* _Work to complete_
Only an exact, complete copy of the listing will serve as the answer.

* _Records provided_
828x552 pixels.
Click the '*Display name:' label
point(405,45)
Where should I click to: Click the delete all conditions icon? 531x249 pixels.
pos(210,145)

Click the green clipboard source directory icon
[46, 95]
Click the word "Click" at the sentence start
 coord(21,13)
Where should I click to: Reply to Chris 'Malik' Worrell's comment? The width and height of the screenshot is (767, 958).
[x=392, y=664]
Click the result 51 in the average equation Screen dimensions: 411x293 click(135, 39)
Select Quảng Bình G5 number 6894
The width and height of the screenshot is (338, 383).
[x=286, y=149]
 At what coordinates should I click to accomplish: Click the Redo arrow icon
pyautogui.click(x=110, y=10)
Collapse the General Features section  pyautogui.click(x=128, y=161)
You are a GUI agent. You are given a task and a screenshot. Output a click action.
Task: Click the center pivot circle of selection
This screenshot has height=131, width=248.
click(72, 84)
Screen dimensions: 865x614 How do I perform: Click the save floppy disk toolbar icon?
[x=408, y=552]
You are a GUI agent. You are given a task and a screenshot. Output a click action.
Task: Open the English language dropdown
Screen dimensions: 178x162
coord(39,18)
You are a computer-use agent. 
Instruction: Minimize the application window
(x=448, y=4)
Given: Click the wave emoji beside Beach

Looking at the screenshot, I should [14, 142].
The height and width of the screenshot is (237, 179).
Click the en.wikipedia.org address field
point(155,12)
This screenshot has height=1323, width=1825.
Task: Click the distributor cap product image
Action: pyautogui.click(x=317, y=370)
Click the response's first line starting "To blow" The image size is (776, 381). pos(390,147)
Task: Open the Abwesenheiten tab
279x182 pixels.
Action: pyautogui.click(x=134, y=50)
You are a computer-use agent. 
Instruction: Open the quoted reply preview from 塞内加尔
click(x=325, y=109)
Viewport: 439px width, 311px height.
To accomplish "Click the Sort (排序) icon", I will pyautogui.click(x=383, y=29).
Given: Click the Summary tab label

* _Answer for this exercise_
828x552 pixels.
Click the '*Display name:' label
point(405,45)
Where should I click to: Click the delete all conditions icon? 531x249 pixels.
pos(210,145)

Click the green clipboard source directory icon
[46, 95]
Click the word "Click" at the sentence start
 coord(21,13)
Where should I click to: Reply to Chris 'Malik' Worrell's comment? The width and height of the screenshot is (767, 958).
[x=392, y=664]
Click the result 51 in the average equation Screen dimensions: 411x293 click(135, 39)
Select Quảng Bình G5 number 6894
The width and height of the screenshot is (338, 383).
[x=286, y=149]
 At what coordinates should I click to accomplish: Click the Redo arrow icon
pyautogui.click(x=110, y=10)
Collapse the General Features section  pyautogui.click(x=128, y=161)
You are a GUI agent. You are given a task and a screenshot. Output a click action.
Task: Click the center pivot circle of selection
This screenshot has height=131, width=248.
click(72, 84)
Screen dimensions: 865x614 How do I perform: Click the save floppy disk toolbar icon?
[x=408, y=552]
You are a GUI agent. You are given a task and a screenshot. Output a click action.
Task: Open the English language dropdown
Screen dimensions: 178x162
coord(39,18)
You are a computer-use agent. 
Instruction: Minimize the application window
(x=448, y=4)
Given: Click the wave emoji beside Beach

Looking at the screenshot, I should [14, 142].
The height and width of the screenshot is (237, 179).
Click the en.wikipedia.org address field
point(155,12)
This screenshot has height=1323, width=1825.
Task: Click the distributor cap product image
Action: pyautogui.click(x=317, y=370)
Click the response's first line starting "To blow" The image size is (776, 381). pos(390,147)
Task: Open the Abwesenheiten tab
279x182 pixels.
Action: pyautogui.click(x=134, y=50)
You are a computer-use agent. 
Instruction: Open the quoted reply preview from 塞内加尔
click(x=325, y=109)
Viewport: 439px width, 311px height.
To accomplish "Click the Sort (排序) icon", I will pyautogui.click(x=383, y=29).
Given: Click the Summary tab label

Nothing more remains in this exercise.